◆ **Data**:

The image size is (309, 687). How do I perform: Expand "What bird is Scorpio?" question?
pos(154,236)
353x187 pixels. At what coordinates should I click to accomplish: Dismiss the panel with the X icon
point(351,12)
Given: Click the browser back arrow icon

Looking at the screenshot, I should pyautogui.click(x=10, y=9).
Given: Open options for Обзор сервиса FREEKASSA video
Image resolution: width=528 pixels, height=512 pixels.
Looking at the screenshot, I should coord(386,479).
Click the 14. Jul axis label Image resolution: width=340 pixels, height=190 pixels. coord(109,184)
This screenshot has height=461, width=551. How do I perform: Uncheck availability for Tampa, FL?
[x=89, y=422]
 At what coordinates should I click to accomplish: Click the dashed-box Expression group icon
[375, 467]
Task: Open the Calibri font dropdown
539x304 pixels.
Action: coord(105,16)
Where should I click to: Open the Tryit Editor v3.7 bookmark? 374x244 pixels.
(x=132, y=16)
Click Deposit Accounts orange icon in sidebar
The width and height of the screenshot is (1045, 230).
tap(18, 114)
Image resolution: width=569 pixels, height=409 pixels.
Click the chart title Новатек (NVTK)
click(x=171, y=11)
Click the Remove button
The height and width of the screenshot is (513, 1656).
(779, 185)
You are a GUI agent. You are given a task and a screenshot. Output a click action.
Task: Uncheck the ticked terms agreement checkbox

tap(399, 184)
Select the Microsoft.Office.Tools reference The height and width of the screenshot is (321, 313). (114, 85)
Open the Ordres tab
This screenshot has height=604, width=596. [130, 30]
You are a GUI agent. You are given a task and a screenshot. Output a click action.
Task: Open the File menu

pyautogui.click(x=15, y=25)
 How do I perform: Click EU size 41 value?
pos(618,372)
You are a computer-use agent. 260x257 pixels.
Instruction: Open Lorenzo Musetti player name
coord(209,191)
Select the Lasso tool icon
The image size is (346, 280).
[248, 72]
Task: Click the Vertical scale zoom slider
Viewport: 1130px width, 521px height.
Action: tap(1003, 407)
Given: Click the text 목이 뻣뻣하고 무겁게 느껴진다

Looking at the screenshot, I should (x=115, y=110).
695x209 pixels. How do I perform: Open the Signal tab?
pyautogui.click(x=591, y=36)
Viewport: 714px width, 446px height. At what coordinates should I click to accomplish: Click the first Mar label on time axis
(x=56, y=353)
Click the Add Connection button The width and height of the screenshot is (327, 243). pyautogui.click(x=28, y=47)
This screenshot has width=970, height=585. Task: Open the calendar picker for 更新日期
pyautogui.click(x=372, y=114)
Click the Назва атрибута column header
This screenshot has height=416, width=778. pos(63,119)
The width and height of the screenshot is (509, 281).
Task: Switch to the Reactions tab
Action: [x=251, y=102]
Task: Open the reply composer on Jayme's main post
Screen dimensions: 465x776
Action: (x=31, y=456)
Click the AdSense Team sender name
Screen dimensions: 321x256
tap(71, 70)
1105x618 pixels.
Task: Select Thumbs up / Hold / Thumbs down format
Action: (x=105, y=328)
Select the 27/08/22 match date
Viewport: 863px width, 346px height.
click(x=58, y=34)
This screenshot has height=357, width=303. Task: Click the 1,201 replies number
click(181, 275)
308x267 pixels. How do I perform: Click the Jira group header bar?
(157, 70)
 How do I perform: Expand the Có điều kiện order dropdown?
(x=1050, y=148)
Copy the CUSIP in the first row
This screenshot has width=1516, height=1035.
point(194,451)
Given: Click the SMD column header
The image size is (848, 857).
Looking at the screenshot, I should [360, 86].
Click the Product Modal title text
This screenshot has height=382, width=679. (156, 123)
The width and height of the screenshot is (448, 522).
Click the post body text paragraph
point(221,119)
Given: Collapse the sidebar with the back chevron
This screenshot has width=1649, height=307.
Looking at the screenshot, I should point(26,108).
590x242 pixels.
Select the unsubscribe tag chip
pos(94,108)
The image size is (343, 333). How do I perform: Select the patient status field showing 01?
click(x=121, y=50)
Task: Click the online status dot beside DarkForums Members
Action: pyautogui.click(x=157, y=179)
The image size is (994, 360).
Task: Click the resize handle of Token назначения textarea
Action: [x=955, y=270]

◆ **Your task**:
Reproduce the records above in full and with exact wording.

◆ **Exercise result**:
The image size is (309, 687). How do I perform: Expand "What bird is Scorpio?" question?
pos(154,236)
353x187 pixels. At what coordinates should I click to accomplish: Dismiss the panel with the X icon
point(351,12)
Given: Click the browser back arrow icon

Looking at the screenshot, I should pyautogui.click(x=10, y=9).
Given: Open options for Обзор сервиса FREEKASSA video
Image resolution: width=528 pixels, height=512 pixels.
Looking at the screenshot, I should coord(386,479).
Click the 14. Jul axis label Image resolution: width=340 pixels, height=190 pixels. coord(109,184)
This screenshot has height=461, width=551. How do I perform: Uncheck availability for Tampa, FL?
[x=89, y=422]
 At what coordinates should I click to accomplish: Click the dashed-box Expression group icon
[375, 467]
Task: Open the Calibri font dropdown
539x304 pixels.
Action: coord(105,16)
Where should I click to: Open the Tryit Editor v3.7 bookmark? 374x244 pixels.
(x=132, y=16)
Click Deposit Accounts orange icon in sidebar
The width and height of the screenshot is (1045, 230).
tap(18, 114)
Image resolution: width=569 pixels, height=409 pixels.
Click the chart title Новатек (NVTK)
click(x=171, y=11)
Click the Remove button
The height and width of the screenshot is (513, 1656).
(779, 185)
You are a GUI agent. You are given a task and a screenshot. Output a click action.
Task: Uncheck the ticked terms agreement checkbox

tap(399, 184)
Select the Microsoft.Office.Tools reference The height and width of the screenshot is (321, 313). (114, 85)
Open the Ordres tab
This screenshot has height=604, width=596. [130, 30]
You are a GUI agent. You are given a task and a screenshot. Output a click action.
Task: Open the File menu

pyautogui.click(x=15, y=25)
 How do I perform: Click EU size 41 value?
pos(618,372)
You are a computer-use agent. 260x257 pixels.
Instruction: Open Lorenzo Musetti player name
coord(209,191)
Select the Lasso tool icon
The image size is (346, 280).
[248, 72]
Task: Click the Vertical scale zoom slider
Viewport: 1130px width, 521px height.
Action: tap(1003, 407)
Given: Click the text 목이 뻣뻣하고 무겁게 느껴진다

Looking at the screenshot, I should (x=115, y=110).
695x209 pixels. How do I perform: Open the Signal tab?
pyautogui.click(x=591, y=36)
Viewport: 714px width, 446px height. At what coordinates should I click to accomplish: Click the first Mar label on time axis
(x=56, y=353)
Click the Add Connection button The width and height of the screenshot is (327, 243). pyautogui.click(x=28, y=47)
This screenshot has width=970, height=585. Task: Open the calendar picker for 更新日期
pyautogui.click(x=372, y=114)
Click the Назва атрибута column header
This screenshot has height=416, width=778. pos(63,119)
The width and height of the screenshot is (509, 281).
Task: Switch to the Reactions tab
Action: [x=251, y=102]
Task: Open the reply composer on Jayme's main post
Screen dimensions: 465x776
Action: (x=31, y=456)
Click the AdSense Team sender name
Screen dimensions: 321x256
tap(71, 70)
1105x618 pixels.
Task: Select Thumbs up / Hold / Thumbs down format
Action: (x=105, y=328)
Select the 27/08/22 match date
Viewport: 863px width, 346px height.
click(x=58, y=34)
This screenshot has height=357, width=303. Task: Click the 1,201 replies number
click(181, 275)
308x267 pixels. How do I perform: Click the Jira group header bar?
(157, 70)
 How do I perform: Expand the Có điều kiện order dropdown?
(x=1050, y=148)
Copy the CUSIP in the first row
This screenshot has width=1516, height=1035.
point(194,451)
Given: Click the SMD column header
The image size is (848, 857).
Looking at the screenshot, I should [360, 86].
Click the Product Modal title text
This screenshot has height=382, width=679. (156, 123)
The width and height of the screenshot is (448, 522).
Click the post body text paragraph
point(221,119)
Given: Collapse the sidebar with the back chevron
This screenshot has width=1649, height=307.
Looking at the screenshot, I should point(26,108).
590x242 pixels.
Select the unsubscribe tag chip
pos(94,108)
The image size is (343, 333). How do I perform: Select the patient status field showing 01?
click(x=121, y=50)
Task: Click the online status dot beside DarkForums Members
Action: pyautogui.click(x=157, y=179)
The image size is (994, 360).
Task: Click the resize handle of Token назначения textarea
Action: [x=955, y=270]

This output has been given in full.